I couldn't understand why Stevie had thought of leaving a year earlier, and I was bemused at how the latest crisis had come about, but I'd sympathized with him during the course of the previous season. He was one of the best players in the world, and with two years left on his contract he knew the next move would determine the rest of his career. He had his choice of clubs, so if he felt Liverpool weren't going to be competitive, or, even worse, didn't want him, it was easy to see why he thought of moving on. Although we were progressing through the rounds in the Champions League, realistically we were still way off the pace in terms of fighting for the title and he had to be sure he was prepared to be part of the rebuilding job.

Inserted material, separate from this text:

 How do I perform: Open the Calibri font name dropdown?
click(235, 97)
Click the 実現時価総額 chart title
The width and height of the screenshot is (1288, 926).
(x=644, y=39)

As the last remaining Academy players, I'd become a lot closer to Stevie over the previous twelve months, and I felt more confident about offering advice.
'If you go, don't go to Chelsea,' I told him. 'If you go there, it won't matter how many League titles you win, you'll never be able to come home and have the respect of the Liverpool fans. You've got to think beyond your career and consider the implications for the rest of your life. Go abroad instead and do what Ian Rush did. Then you can always come back.'
He could have taken out the Champions League brochure and picked a destination. Real Madrid, Barcelona, AC Milan and Inter would have taken him. But it was the Premier League title he craved.
When the news broke of Chelsea's bid, I was as devastated as every Liverpool fan. The blame game went into full swing. For a while it was less about keeping Steven Gerrard at Liverpool and more about ensuring one side or the other was apportioned responsibility for his departure. Even poor Struan was getting stick, but all he'd ever done was present the options and respect our decisions. I've never been advised to do anything I didn't want to do, and Struan's never done anything on my behalf I haven't asked him to do. The same applies with Stevie. When Chelsea made their move, he was obliged to let Stevie know of their interest. I often think what an awkward situation Struan found himself in two years on the run, having to tell Chelsea the deal for Stevie was off. Thankfully, that's what he had to do after another epic night of soul-searching by the skipper. I'd say he had another change of heart, but deep down I think he always wanted to stay. He just needed to get his head around what had gone wrong and feel convinced the club wanted to keep him.
I was having breakfast in the Melwood canteen when Rick Parry popped up on Sky TV accompanied by the yellow breaking news ticker.
'Steven has decided to stay,' he said.
I spat out my cornflakes.
People said Stevie's heart ruled his head. I think that was more true in the summer of 2004 than 2005. There were far more valid footballing reasons for staying at Anfield now.
Stevie and I can examine our careers and recall the same highs and lows. Our medal collection is identical. We have every honour in European club football except one. He could have gone to Chelsea and completed the set with the Premier League, but the satisfaction of one title with Liverpool, no matter how long it took to get it, would eclipse three or four won at Stamford Bridge. Ultimately, he realized that. There was never going to be an instant fix at Anfield, but we still had plenty of years ahead to claim the trophy we craved most.